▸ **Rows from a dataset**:
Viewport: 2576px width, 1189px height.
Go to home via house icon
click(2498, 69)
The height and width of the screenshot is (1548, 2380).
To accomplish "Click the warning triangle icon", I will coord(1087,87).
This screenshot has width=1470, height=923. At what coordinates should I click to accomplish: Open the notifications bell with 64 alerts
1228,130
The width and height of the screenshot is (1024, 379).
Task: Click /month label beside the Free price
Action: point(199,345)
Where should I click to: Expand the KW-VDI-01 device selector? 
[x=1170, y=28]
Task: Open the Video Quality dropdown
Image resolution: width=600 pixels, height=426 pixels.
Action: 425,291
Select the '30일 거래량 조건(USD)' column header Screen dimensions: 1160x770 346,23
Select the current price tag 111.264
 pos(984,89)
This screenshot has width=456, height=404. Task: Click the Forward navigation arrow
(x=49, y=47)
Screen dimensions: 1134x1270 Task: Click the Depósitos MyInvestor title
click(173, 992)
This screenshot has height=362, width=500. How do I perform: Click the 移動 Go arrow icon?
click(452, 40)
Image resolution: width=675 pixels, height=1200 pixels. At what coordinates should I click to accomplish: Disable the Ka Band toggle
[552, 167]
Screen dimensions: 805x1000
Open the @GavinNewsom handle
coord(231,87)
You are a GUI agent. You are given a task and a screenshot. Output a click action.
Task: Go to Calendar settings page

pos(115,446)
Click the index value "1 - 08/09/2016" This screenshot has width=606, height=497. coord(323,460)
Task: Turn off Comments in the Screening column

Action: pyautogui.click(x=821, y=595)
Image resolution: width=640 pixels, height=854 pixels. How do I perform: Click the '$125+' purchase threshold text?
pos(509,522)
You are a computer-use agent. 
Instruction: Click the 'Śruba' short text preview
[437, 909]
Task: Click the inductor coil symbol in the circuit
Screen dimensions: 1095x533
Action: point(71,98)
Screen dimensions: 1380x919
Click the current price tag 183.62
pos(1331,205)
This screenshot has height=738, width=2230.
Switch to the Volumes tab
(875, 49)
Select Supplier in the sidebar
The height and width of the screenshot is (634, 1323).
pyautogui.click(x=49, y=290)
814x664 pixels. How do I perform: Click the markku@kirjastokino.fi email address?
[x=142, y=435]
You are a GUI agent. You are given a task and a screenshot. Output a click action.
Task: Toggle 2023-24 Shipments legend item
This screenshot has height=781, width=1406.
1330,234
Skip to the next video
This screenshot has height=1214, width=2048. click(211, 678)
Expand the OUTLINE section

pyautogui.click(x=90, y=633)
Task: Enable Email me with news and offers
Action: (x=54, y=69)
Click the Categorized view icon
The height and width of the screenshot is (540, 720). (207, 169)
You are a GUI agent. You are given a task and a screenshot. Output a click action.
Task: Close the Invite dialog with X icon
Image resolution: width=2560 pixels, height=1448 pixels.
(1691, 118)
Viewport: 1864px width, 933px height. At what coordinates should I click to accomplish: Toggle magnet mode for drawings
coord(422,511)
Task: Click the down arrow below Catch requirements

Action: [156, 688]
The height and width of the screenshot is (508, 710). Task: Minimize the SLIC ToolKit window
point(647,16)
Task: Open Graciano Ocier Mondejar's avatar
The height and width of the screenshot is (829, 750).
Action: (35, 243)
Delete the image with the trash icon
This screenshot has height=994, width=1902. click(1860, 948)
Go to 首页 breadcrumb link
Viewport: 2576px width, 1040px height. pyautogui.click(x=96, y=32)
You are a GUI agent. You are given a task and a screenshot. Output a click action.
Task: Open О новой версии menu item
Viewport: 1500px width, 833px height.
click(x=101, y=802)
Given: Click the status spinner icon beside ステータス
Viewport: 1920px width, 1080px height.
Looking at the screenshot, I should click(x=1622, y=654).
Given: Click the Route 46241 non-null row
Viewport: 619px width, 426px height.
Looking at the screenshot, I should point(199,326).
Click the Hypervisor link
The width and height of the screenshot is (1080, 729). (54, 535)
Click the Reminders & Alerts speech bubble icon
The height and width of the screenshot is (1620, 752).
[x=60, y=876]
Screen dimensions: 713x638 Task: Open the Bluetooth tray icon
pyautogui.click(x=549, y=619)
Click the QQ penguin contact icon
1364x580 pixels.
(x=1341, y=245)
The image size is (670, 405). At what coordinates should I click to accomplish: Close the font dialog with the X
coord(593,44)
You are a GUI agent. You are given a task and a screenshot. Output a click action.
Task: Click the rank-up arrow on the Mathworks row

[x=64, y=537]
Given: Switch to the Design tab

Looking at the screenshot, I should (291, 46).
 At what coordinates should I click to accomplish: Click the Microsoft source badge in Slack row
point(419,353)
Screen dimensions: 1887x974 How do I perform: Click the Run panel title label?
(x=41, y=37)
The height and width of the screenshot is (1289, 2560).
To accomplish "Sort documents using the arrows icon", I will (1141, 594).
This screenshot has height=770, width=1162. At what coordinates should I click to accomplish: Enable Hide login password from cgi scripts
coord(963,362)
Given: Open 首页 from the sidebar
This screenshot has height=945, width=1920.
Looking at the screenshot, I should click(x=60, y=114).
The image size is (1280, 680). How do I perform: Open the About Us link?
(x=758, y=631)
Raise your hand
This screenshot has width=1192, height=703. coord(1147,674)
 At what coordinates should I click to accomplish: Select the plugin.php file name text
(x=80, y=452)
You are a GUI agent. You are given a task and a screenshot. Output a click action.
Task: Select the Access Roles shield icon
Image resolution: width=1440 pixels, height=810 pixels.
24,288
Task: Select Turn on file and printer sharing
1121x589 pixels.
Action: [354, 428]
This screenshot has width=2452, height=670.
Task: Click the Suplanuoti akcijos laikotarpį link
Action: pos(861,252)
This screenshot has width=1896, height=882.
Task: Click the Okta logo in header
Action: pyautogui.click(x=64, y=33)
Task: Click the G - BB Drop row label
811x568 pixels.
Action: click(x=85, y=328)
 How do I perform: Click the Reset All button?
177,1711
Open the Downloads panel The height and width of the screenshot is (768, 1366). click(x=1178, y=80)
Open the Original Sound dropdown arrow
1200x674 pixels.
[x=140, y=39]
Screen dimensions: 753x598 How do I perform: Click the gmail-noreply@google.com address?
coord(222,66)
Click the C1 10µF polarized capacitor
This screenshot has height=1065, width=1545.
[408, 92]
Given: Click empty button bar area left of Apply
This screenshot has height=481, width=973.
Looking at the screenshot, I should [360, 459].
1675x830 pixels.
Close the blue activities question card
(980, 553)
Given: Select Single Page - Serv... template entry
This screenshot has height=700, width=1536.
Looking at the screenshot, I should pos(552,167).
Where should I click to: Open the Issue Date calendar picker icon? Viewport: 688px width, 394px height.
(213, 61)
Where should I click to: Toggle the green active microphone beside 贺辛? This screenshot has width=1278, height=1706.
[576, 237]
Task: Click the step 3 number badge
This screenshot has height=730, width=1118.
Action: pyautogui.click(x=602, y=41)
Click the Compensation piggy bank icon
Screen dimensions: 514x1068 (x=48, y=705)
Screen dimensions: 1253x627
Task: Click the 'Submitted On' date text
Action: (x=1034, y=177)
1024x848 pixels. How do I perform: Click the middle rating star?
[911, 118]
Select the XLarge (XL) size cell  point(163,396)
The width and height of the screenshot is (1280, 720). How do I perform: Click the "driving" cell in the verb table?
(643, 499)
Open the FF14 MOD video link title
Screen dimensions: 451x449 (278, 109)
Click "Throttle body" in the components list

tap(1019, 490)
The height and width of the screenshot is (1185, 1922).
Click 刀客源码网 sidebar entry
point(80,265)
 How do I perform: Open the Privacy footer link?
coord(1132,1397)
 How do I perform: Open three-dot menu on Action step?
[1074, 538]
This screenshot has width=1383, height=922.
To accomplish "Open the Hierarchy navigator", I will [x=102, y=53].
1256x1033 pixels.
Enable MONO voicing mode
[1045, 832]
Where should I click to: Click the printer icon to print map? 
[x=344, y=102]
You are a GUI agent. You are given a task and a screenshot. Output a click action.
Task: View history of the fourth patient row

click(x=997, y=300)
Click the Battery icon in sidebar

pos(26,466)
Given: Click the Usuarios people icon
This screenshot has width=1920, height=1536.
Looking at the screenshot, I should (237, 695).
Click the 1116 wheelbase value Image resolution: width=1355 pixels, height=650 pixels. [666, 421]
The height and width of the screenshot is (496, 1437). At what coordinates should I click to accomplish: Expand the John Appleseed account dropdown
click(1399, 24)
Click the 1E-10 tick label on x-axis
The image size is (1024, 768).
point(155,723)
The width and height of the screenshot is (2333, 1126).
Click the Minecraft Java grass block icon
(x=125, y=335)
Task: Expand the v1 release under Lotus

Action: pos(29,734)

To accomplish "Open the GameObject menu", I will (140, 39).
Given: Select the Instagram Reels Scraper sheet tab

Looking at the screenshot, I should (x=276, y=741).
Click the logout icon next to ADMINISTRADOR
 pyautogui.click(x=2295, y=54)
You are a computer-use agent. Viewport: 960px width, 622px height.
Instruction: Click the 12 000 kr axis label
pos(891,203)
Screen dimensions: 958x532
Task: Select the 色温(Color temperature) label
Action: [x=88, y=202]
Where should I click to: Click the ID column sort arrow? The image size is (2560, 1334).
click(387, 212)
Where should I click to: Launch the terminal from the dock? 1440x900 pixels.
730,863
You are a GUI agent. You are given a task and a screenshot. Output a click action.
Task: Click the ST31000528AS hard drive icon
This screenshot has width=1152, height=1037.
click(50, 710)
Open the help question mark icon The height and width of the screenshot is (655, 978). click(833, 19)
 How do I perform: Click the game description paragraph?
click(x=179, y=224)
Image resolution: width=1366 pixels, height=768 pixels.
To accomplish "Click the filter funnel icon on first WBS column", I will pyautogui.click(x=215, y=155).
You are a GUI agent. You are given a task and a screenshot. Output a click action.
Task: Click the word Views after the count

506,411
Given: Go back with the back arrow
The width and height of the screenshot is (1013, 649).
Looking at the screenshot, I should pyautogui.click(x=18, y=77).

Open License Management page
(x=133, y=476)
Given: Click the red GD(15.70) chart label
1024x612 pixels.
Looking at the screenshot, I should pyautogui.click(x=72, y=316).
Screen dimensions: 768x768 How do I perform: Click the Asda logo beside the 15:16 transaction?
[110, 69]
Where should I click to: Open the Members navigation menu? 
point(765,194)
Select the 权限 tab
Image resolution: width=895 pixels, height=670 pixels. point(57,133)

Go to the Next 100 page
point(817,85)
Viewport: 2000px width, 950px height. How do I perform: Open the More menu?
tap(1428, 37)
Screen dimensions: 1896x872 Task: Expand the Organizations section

▸ **What you should do**: Retype the material between the lines holding "Screen dimensions: 713x638" and "Looking at the screenshot, I should (291, 46).", inclusive, with every line unchanged.

▸ **Result of the exercise**:
Screen dimensions: 713x638 Task: Open the Bluetooth tray icon
pyautogui.click(x=549, y=619)
Click the QQ penguin contact icon
1364x580 pixels.
(x=1341, y=245)
The image size is (670, 405). At what coordinates should I click to accomplish: Close the font dialog with the X
coord(593,44)
You are a GUI agent. You are given a task and a screenshot. Output a click action.
Task: Click the rank-up arrow on the Mathworks row

[x=64, y=537]
Given: Switch to the Design tab

Looking at the screenshot, I should (291, 46).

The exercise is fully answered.